Facsimile Editions

By | Wednesday, October 12, 2022 Leave a Comment
I don't know if I'd call this a trend exactly, but Marvel and DC have put out a few books over the past couple years that are intended to be fascimilies of original editions. They don't just reprint the stories from old comics, but they include the old ads and promos and such as well. I've picked up several of them despite the "main" stories often are ones that I've already got in my collection in some form. I think I first read Superman's and Batmn's debut stories when I was maybe twelve years old and got a copy of A Smithsonian Book of Comic-Book Comics for my birthday. The other stories Action Comics #1 and Detective Comics #27 are largely dismissed as completely forgettable, so why bother with these new reprints? Why not get Superman Chronicles or Batman Chronicles so you just get the stories you really want to focus on anyway?

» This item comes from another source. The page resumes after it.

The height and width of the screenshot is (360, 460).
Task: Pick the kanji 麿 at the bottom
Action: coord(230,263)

I was actually reading the Action Comics #1 facsimilie edition last night and it by itself really highlighted what I like and appreciate about these types of books. The Superman story, as I said, I've read before. But in reading it alongside Zatara the Magician, Chuck Dawson, Sticky-Mitt Stimson, Marco Polo, and others -- it really showcases why Superman was the breakout character. Typically, when you read about Superman, he gets referenced as the first superhero. That specific point is debateable, depending on the defitions you're using, but he was likely the first superhero type character most of the young readers would've encountered in 1938. With his blue tights and flowing red cape, lifting cars above his head and having bullets bounce off his chest and all, it's easy to see why he would've been seen as fantastic in every sense of the word. So when you hear that kids in the day asked for "the comic with Superman in it," it immediately makes sense. It's easy to see how just the concept itself would've captured the public's imagination.

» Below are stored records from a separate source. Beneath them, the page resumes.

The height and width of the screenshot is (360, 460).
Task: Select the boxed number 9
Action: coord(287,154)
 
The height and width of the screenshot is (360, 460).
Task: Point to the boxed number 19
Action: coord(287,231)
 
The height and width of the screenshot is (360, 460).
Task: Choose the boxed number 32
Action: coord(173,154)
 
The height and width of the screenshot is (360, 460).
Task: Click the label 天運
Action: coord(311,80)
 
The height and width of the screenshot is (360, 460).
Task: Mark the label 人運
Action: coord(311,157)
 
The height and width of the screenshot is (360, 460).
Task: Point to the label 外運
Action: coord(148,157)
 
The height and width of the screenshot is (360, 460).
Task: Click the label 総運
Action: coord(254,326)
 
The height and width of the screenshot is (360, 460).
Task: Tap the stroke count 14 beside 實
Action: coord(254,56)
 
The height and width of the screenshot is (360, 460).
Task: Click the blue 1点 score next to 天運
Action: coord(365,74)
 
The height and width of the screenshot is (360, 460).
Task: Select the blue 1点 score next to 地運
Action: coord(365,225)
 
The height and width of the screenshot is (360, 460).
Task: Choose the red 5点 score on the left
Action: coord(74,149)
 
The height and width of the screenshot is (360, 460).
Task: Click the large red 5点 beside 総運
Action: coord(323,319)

But in reading everything that went alongside that, that's not the only thing that was going on. The Superman story in Action #1 is not only the most creative conceptually, it's also the best story in the issue from a formal perspective as well. Reading it today, particularly in isolation, that's hard to see because it doesn't exactly have a world of nuance to it, but from a formal storytelling perspective, it is vastly superior to everything else in the issue. Most of the rest of the stories are closer to illustrated prose with heavy reliance on narrative captions, frequently almost to the exclusion of dialogue! And in most cases, the dialogue that is present is exceptionally stiff and expository, simply explaining what is ostensibly being told in the pictures. Which, frankly, you can't blame on the scripting because there's no storytelling in the artwork. A stereotypical complaint of artists working with a never-having-worked-in-comics-before writer is that they'll try to include multiple actions in a single panel, i.e. "Panel 1: He catches the ball and then throws it back to his friend." There seems to be a lot of that type of storytelling here.

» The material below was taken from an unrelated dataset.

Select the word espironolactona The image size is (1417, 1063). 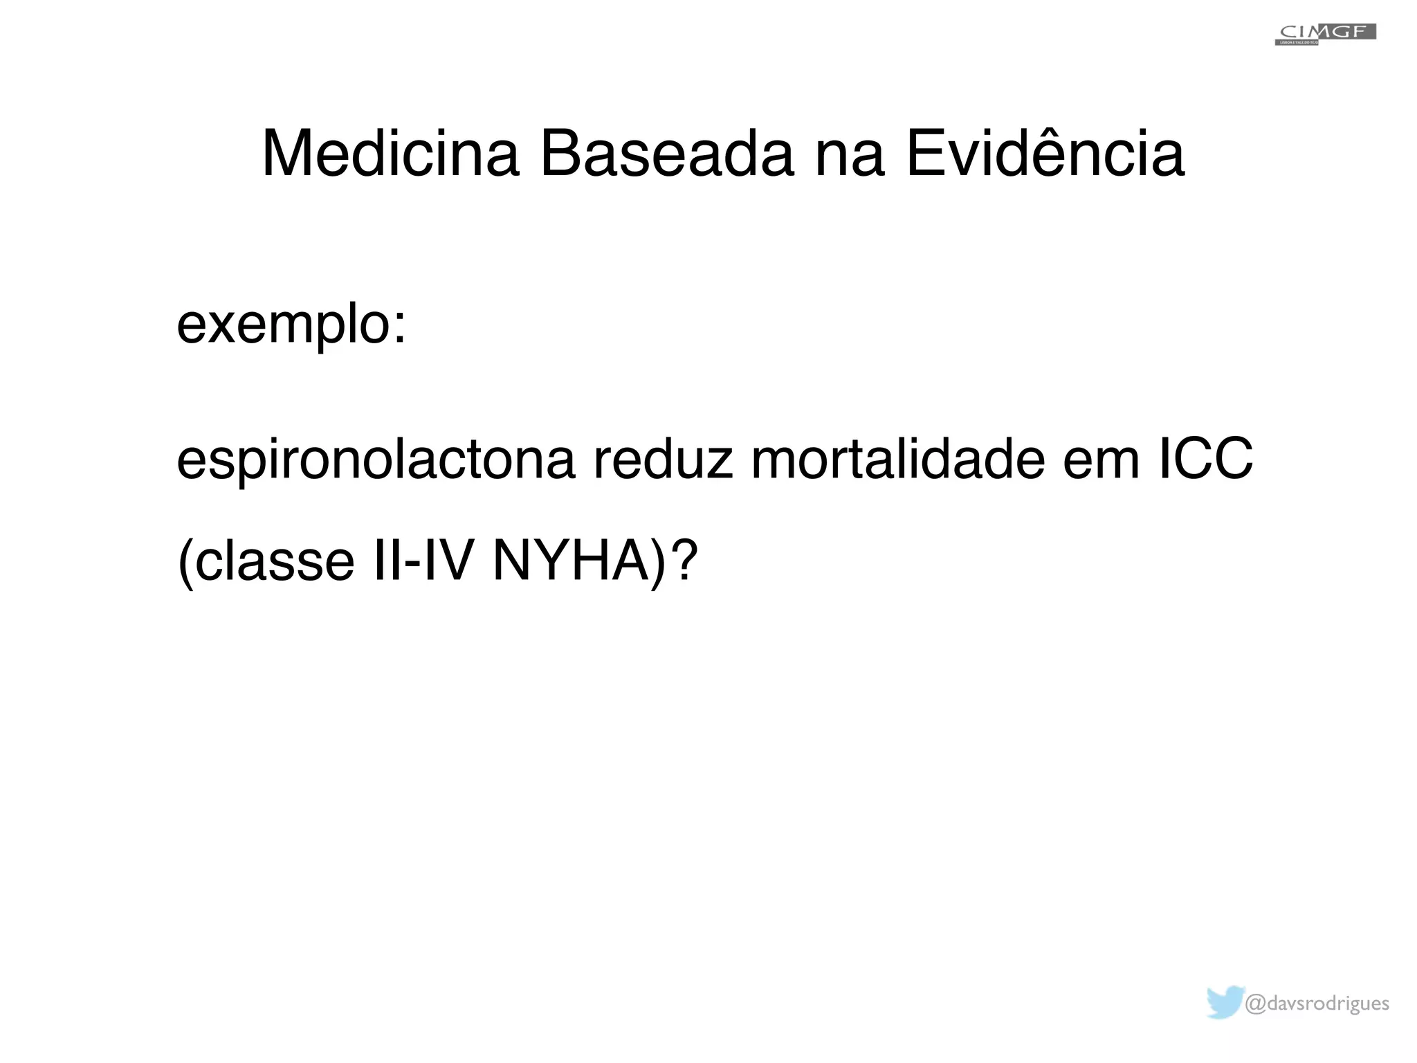(376, 460)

The artwork in most of these stories is not only crudely drawn, but it's almost entirely unnecessary. I'm reminded of a quick experiment I tried years ago where I removed the art, but not the text, from an old EC comic page and it still read perfectly well. Many of the stories in Action Comics #1 read like that. Jerry Siegel and Joe Shuster are by far the standout contributors to the issue not because they're the ones who did Superman, but because they had a much better understanding and mastery of the form of comics. And that is something that I never really realized until putting the rest of the original issue in the same context.

I've touted the notion of context in reading comics many times before and this is precisely why I think it's significant. Even if you've read those early Superman or Batamn stories, I think it's worth checking out at least some of these new reprints to really appreciate just how much they stood out from even the stories in the very same issues!